Following her departure in The Chase, Barbara has been name-checked in the series on four subsequent occasions. She was mentioned by Vicki in episode one of The Time Meddler; by the first Doctor in episode four of The Massacre, by his third incarnation on Spiradon in episode one of Planet of the Daleks and again by the seventh Doctor, who intoned her name amongst a list of former companions to ward off the haemovore attack in The Curse of Fenric. Barbara was also mentioned in episode one of the 1993 Children In Need charity special Dimensions In Time and again in Death of the Doctor, a two part story in the fourth series of The Sarah Jane Adventures transmitted in October 2010. After meeting Jo Grant and the Eleventh Doctor, Sarah Jane Smith reveals that she has researched the lives of some of the Doctor's Earth-bound companions and discovered that Ian and Barbara have married each other, become professors, live in Cambridge and are rumoured to have not aged since the 1960s.

This non-aging rumour however, has been seemingly contradicted by an elderly Ian Chesterton’s appearance in the 2022 episode, "The Power of the Doctor".

In the 2016 spin off Class, the refurbished Coal Hill Academy contains a building called "The Barbara Wright Building".

===Other media===
Since 1994, the character has appeared in several Doctor Who novels from Virgin Publishing and BBC Books. In the BBC Books novel, The Face of the Enemy by David A. McIntee (1998), the story of Ian and Barbara, now married to each other, is picked up in the early 1970s. In this book, they have a young son named John. Barbara also appears in several Big Finish Productions audio dramas, which are narrated by surviving cast members Carole Ann Ford or William Russell. Actress Jemma Powell, who played Jacqueline Hill and Barbara in the docudrama An Adventure in Space and Time, also voiced the character in Big Finish audio dramas.
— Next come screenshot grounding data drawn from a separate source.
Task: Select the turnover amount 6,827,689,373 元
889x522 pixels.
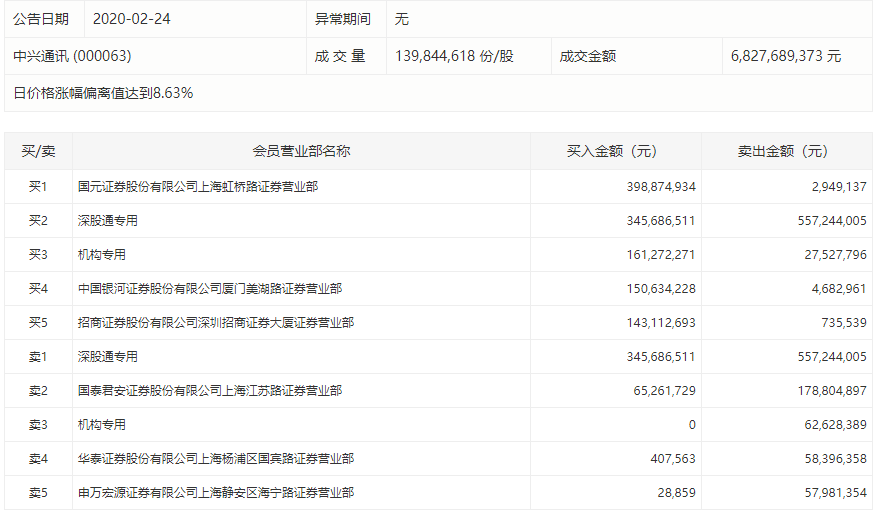Action: (x=786, y=56)
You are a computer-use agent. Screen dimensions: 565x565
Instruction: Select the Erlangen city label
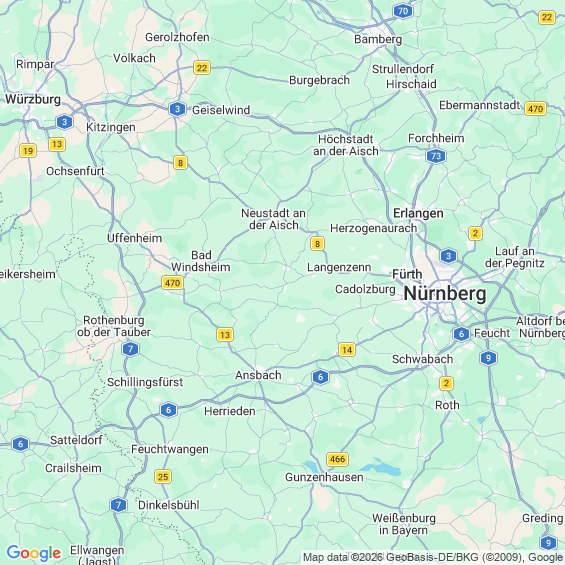(x=418, y=213)
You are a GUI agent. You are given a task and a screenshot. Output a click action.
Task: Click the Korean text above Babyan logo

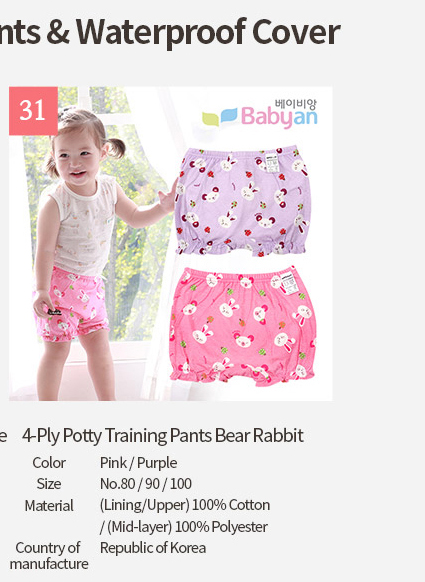tap(296, 104)
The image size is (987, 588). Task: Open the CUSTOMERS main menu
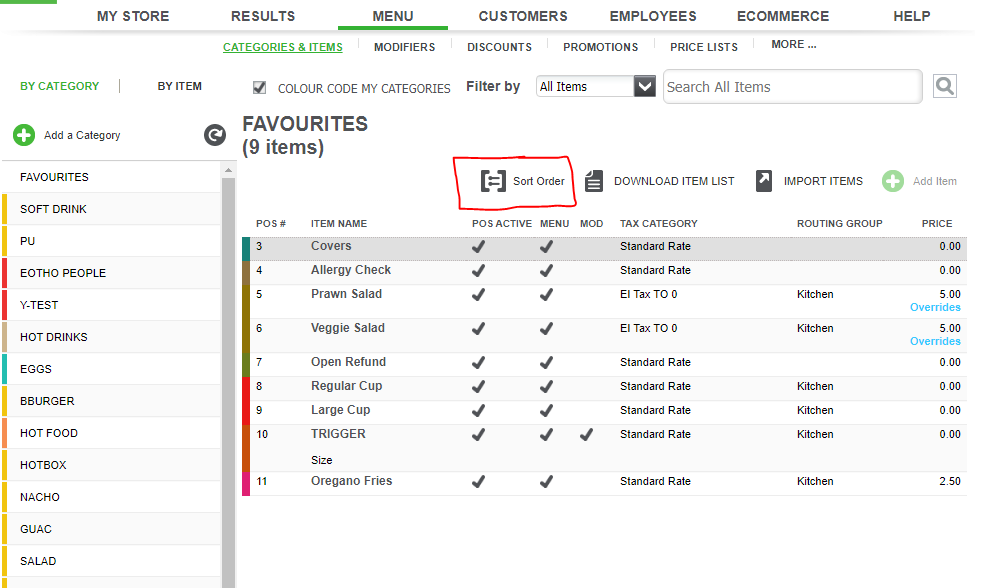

In the novelisation of The Daleks, Doctor Who in an Exciting Adventure with the Daleks by David Whitaker, Barbara and Susan have just been in a car accident when they first meet Ian. After entering the TARDIS, the remainder of the story largely follows the events of The Daleks.

In issue #456 of Doctor Who Magazine, the Eleventh Doctor investigates strange psychic metal and finds Ian and Barbara inside, who believe they are teaching several classes for a wide range of students. In the following issues the two help the Doctor investigate a conspiracy that stretches through the years they knew 'their' Doctor and beyond. At the end, Ian and Barbara are married.

==Film version==

In the film Dr. Who and the Daleks (1965), Barbara (portrayed by Jennie Linden) is one of Dr. Who's granddaughters and the girlfriend of Ian Chesterton.
Barbara does not appear in Daleks' Invasion Earth 2150 A.D. (1966) being replaced by Louise, Dr. Who's niece, with no mention as to her fate.

===Other media===

====Comics====

The character also appears in the Dell comic strip adaptation of the film and the short story The House on Oldark Moor by Justin Richards.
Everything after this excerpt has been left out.